Best would be a custom MPT that could be configured to charge the batteries directly.

A 345 watt panel even if 100% efficient in the above electronics could at most give you about a mile per hour of recharge assuming you can point it facing the sun. Depending on where you live this would give an average of 2 to 5 miles of charge per day. More in the summer and less in the winter. So unless you don't actually use this much a single panel is not going to do much good. I am not saying you shouldn't do it, just that you probably will not be happy with the results. I think you would be better off putting the panels on your house and selling the power to the grid during the day and charging the vehicle from the grid at night when rates should be cheaper. This way you avoid the additional weight, air drag and complexity that adding a panel to the vehicle would impart.

Good luck!


----------



## dragonsgate (May 19, 2012)

Therealriley said:


> Thanks. Im not a troll so guess I'm just ignorant.....


Not all of us were born with 150 + IQ's Your questions show that you are uninformed but thinking and learning by asking questions. For a while I had a small solar panel on the back of my car hooked to the aux. battery. I was ok for keeping the vent fans running when parked on hot days. That was about all it was good for.


----------



## Paul9 (Oct 2, 2015)

I have a 90watt 12v flexible solar panel on the roof of my Suzuki Swift conversion. It is connected through a regulator (to prevent overcharging) to my auxillary battery. As the panel is glued to the roof, there is no increase in aerodynamic drag. I still have the DC-DC converter installed and wired through the same regulator. A switch on the dashboard allows me to switch between charging the aux battery from either the solar panel or the DC converter.

The solar panel has been on the car for about two years and basically the Dc converter does nothing but gather dust. I have used the converter twice in two years. Once every maybe 2 or 3 months, I notice the aux battery is getting too low and I recharge the aux battery overnight while I am recharging the car traction pack. I do drive the car every day.

My car does not have aircon and my setup would not handle a vehicle with aircon (I don't think).

Just my 20c worth.
Regards
Paul


----------



## MaxB (May 23, 2014)

Therealriley said:


> Thanks. Im not a troll so guess I'm just ignorant.....


Well, if it you makes you feel any better, the engineers at Ford are ignorant too.

https://media.ford.com/content/ford...ax-solar-energi-concept-goes-off-the-gri.html

I find it interesting that electric car people are playing the same game here that the ICE defenders normally do--insisting that the way they want to use their vehicles represents the one and only set of performance parameters which vehicles should be engineered to achieve. What if you never require your car or truck to drive more than a few miles at a time, at slow speeds? And what if it sits there in the sun for weeks between use sometimes anyway; and not parked near a house or other structure where external solar panels can be utilized, a train station perhaps? It's also worth pointing out that some places are a lot sunnier than others, so a setup that might be worthless in Maine is actually useful somewhere like Florida or further south.

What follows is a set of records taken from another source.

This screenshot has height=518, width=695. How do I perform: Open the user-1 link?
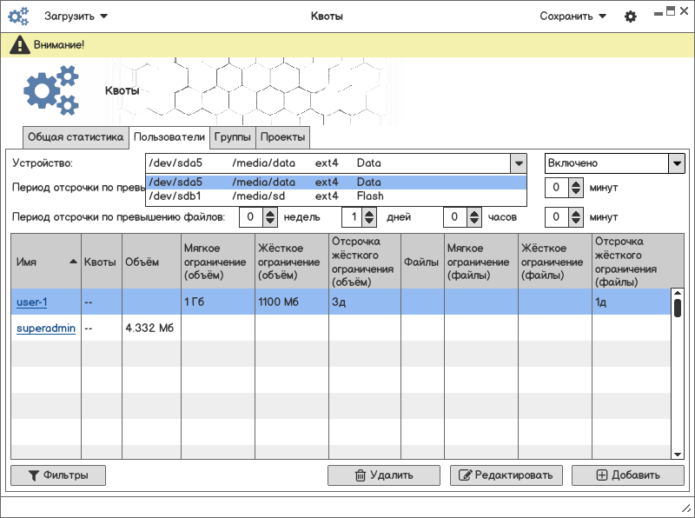pyautogui.click(x=32, y=302)
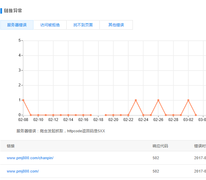The image size is (206, 180).
Task: Click the 链接 column header
Action: tap(11, 146)
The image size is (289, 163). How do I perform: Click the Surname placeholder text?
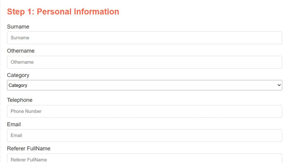click(x=20, y=38)
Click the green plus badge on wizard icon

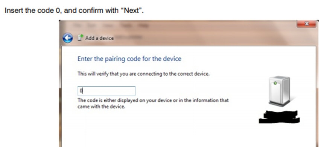tap(81, 36)
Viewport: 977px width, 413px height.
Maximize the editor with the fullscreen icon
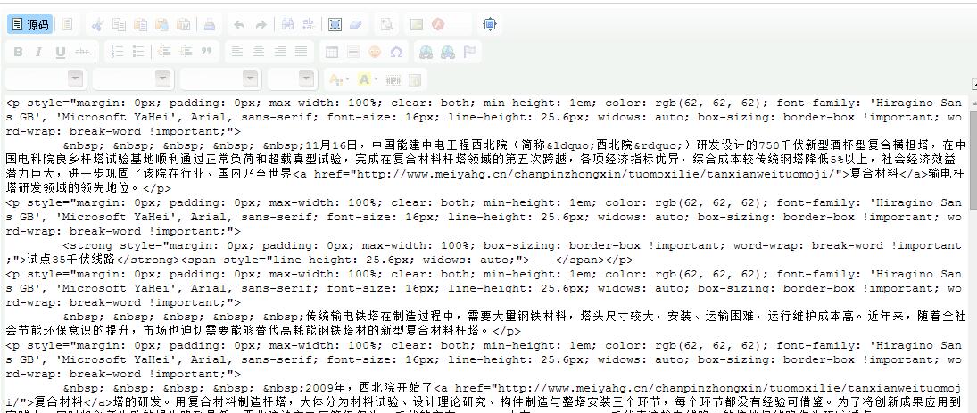[490, 25]
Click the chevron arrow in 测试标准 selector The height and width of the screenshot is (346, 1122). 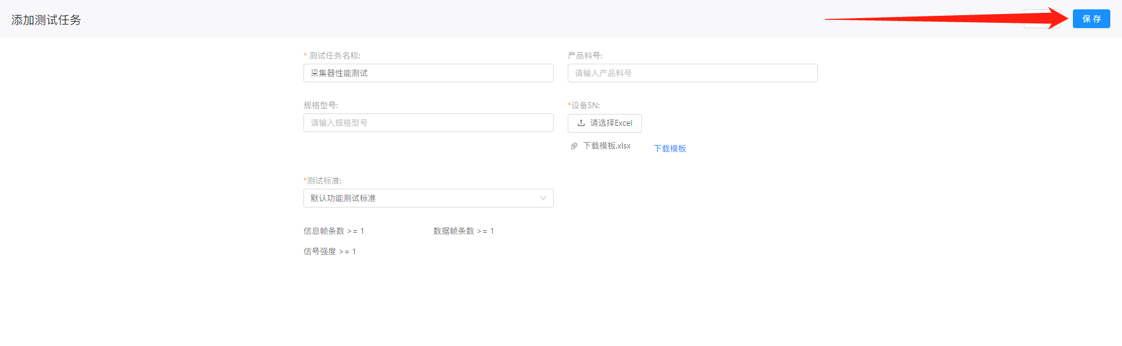coord(543,198)
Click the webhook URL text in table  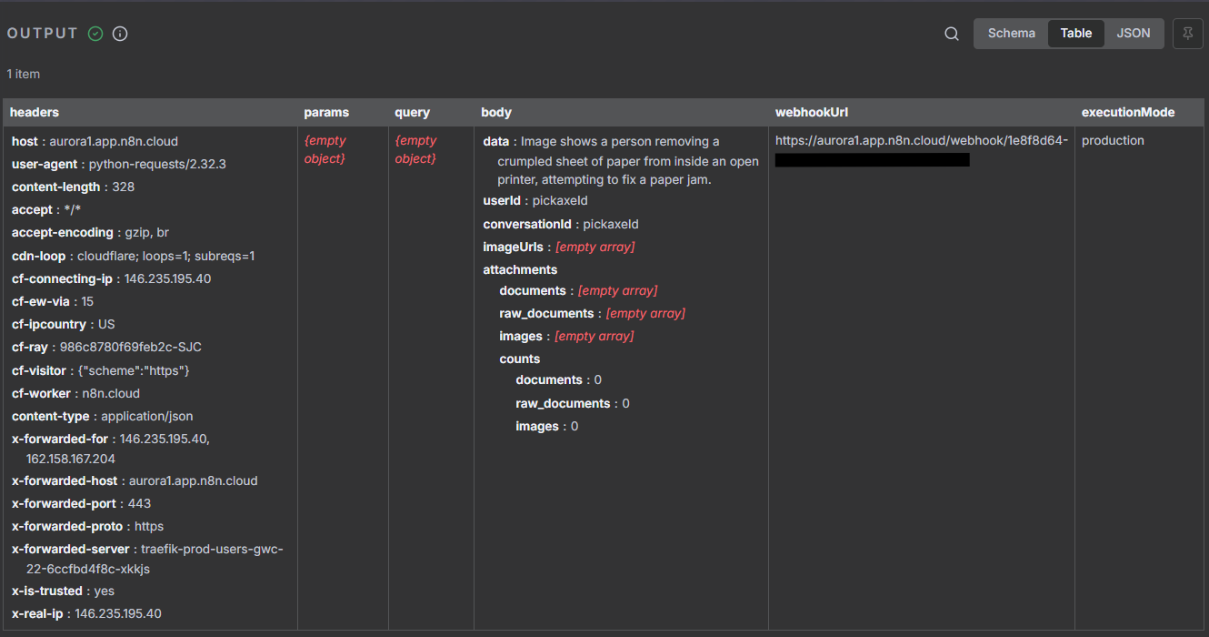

It's certainly worth pointing out to people that putting a solar panel on the roof of their EV isn't going to let them use it as a daily commuter without ever plugging it in, but I can't understand why this concept should be off limits for discussion. 

Also, it seems to me that covering the bed of a pickup truck with solar panels wouldn't add significantly to the weight of an already heavy vehicle and might actually improve its aerodynamics--a gain which would admittedly be meaningless in the low-speed, low-mileage vehicle I've described. Anyway, that's what I'm hoping to build someday because I have a need for it.


----------



## dougingraham (Jul 26, 2011)

MaxB said:


> It's certainly worth pointing out to people that putting a solar panel on the roof of their EV isn't going to let them use it as a daily commuter without ever plugging it in, but I can't understand why this concept should be off limits for discussion.


It is certainly not off limits for discussion. It has been discussed many times. What it comes down to is that it is not cost effective and it is difficult to come up with circumstances where is would be cost effective. You can almost make it work if you load up the roof of a VW van with solar panels and do a daily commute of 10 miles and you live in the right place. If you increase the distance you drive then you don't have enough collection and you still have to plug in. The problem is that electricity is too cheap and the solar panels and electronics needed to interface them to the batteries is too expensive. There is also the problem of summer and winter. You get plenty of sun in the summer and not nearly enough in the winter. So it works for only part of the year.

I did a careful analysis of this for my own car and if I park the car facing south with the hood propped up at the correct angle on the average I could recover about 4 miles of my 9 mile commute. About 2 miles in December and all of it in June/July. The electricity cost of that 9 mile commute is less than 30 cents. At that time the break even point on not buying the electricity was estimated at 40 years. Of course this neglected that you have to buy the panels and electronics up front and you pay for the electricity as you use it which makes the comparison quite a lot worse. It is better today because the solar cells are less expensive but the electronics to do the charge control are still going to cost too much since there is no off the shelf solution. And while you could do an inverter and then drive the regular charger this wastes about 30% of the energy so is not a viable solution.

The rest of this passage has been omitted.